Our Most Hated Rival is all that stands between us and the abyss.
Salvaging something from this trainwreck of a season is the thing this week. We knew going into the season that this was likely a five-win team with a nine-win schedule. That was before losses to 5-4 Iowa State, 4-5 Indiana, and 3-6 Central Michigan made five wins look unreachable. That was before Iowa went under .500 at the once-impenetrable Kinnick Stadium. That was before the blowout loss to Penn State so clearly sent this team off the rails.

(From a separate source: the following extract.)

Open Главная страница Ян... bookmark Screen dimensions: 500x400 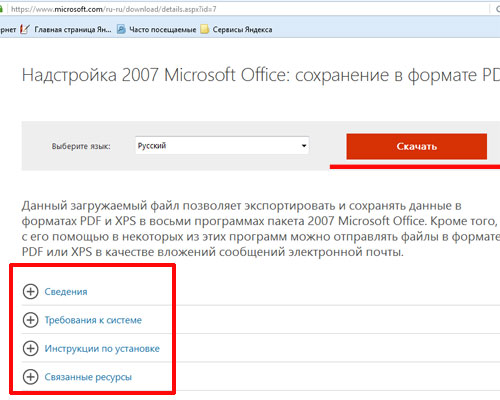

Iowa has lost three consecutive games, falling from a 4-2 catbird seat to 4-5 and out of contention, with the most difficult stretch of the schedule to come. Iowa hasn't lost four consecutive games since 2007. The Hawkeyes haven't wrapped a season this poorly since 2006, when they went 2-7 after September 30, a number that could be matched if Iowa loses its last three. With a trip to Michigan and a home game against league-leading Nebraska left after this week's game, that record looks extremely likely. It would mean a seven-game losing streak to end the season, Iowa's first seven-game skid since 1999-2000.
When Iowa imploded in 2006, a near-miss bowl loss against the overwhelmingly favored Texas Longhorns was cause for some optimism. In 2007, there was no bowl, but there was three wins to close the Big Ten season. Even in 2000, there were two late conference wins that springboarded Iowa into its true comeback season.
This week is about salvage, because a loss here could set off a bomb within the program. A loss here, in front of a home crowd agitated with this year's performance -- especially at home -- and the exodus will begin. A loss here sets the stage for a loss at Michigan and an invasion of Nebraska fans the week after. A loss here, and what comes after it, could put everything in question. And if the fans don't come back, if they don't buy tickets for a 2013 season that doesn't look much more promising, we really mean everything.
There's not much more to say about this week, or this season, or this team. There's no internal mutiny like they had in 2006. There's no question of effort like there was in 2010. This team plays hard. It clearly still wants to win, wants to continue through to the end, wants to improbably attain bowl eligibility. But this team isn't good, certainly not good enough to win in the Big Ten without a boatload of help from its opponent.
On paper, Purdue is probably more talented, but they look spent. Whether Iowa's effort stays up, and whether that effort is enough to overcome the talent and coaching deficiencies that are so evident, will determine whether Iowa beats Purdue, whether Iowa can get itself back into bowl contention, whether anything will be salvaged.